Task to complete:
Exactly the lines from the start of the data through the line containing "Gratis retourneren (1136, 16)" should be output, with both ends kept and nothing added.

──────── Data for processing

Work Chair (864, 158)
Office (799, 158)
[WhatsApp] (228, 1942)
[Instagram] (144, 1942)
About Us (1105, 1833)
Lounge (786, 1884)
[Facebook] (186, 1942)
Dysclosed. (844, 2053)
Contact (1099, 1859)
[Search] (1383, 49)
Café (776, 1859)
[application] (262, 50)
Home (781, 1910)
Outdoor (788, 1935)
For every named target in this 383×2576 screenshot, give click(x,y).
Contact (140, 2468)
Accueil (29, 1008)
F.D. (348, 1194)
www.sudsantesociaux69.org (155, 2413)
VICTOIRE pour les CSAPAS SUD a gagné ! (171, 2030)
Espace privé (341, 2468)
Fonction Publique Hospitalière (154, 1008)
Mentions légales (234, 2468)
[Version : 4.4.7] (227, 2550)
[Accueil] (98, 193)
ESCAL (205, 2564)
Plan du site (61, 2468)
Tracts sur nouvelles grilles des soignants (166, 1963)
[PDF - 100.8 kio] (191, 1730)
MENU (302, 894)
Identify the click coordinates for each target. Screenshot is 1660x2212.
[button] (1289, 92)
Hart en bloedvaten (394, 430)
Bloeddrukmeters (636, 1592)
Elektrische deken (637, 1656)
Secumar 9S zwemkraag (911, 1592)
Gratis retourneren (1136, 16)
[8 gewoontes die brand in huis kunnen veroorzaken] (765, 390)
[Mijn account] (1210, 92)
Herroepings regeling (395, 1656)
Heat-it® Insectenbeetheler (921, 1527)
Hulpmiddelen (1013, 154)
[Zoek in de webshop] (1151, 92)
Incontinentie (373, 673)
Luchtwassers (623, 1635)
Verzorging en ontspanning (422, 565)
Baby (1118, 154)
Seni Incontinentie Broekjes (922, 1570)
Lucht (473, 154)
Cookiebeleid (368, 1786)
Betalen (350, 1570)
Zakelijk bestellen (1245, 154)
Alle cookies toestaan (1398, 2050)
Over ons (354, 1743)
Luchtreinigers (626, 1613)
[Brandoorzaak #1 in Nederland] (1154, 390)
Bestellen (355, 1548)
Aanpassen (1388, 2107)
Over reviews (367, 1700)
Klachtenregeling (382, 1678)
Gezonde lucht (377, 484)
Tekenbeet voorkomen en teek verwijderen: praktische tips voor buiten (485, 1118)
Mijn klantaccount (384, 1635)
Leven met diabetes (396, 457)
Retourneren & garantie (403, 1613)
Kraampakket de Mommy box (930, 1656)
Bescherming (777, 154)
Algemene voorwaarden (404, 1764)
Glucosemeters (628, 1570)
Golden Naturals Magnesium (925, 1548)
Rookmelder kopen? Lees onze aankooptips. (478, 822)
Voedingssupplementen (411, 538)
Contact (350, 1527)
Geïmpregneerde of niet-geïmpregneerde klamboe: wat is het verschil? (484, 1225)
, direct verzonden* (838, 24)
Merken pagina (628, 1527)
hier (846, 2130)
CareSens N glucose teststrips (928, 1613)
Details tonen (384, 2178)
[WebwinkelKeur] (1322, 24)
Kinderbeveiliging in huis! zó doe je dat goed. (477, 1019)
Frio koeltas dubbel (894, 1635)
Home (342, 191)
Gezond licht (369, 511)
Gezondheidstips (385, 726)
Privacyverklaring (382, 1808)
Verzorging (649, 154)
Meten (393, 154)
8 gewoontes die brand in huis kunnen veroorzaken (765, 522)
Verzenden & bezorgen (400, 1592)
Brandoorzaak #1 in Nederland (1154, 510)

────────────────

Expected output:
Work Chair (864, 158)
Office (799, 158)
[WhatsApp] (228, 1942)
[Instagram] (144, 1942)
About Us (1105, 1833)
Lounge (786, 1884)
[Facebook] (186, 1942)
Dysclosed. (844, 2053)
Contact (1099, 1859)
[Search] (1383, 49)
Café (776, 1859)
[application] (262, 50)
Home (781, 1910)
Outdoor (788, 1935)
For every named target in this 383×2576 screenshot, give click(x,y).
Contact (140, 2468)
Accueil (29, 1008)
F.D. (348, 1194)
www.sudsantesociaux69.org (155, 2413)
VICTOIRE pour les CSAPAS SUD a gagné ! (171, 2030)
Espace privé (341, 2468)
Fonction Publique Hospitalière (154, 1008)
Mentions légales (234, 2468)
[Version : 4.4.7] (227, 2550)
[Accueil] (98, 193)
ESCAL (205, 2564)
Plan du site (61, 2468)
Tracts sur nouvelles grilles des soignants (166, 1963)
[PDF - 100.8 kio] (191, 1730)
MENU (302, 894)
Identify the click coordinates for each target. Screenshot is 1660x2212.
[button] (1289, 92)
Hart en bloedvaten (394, 430)
Bloeddrukmeters (636, 1592)
Elektrische deken (637, 1656)
Secumar 9S zwemkraag (911, 1592)
Gratis retourneren (1136, 16)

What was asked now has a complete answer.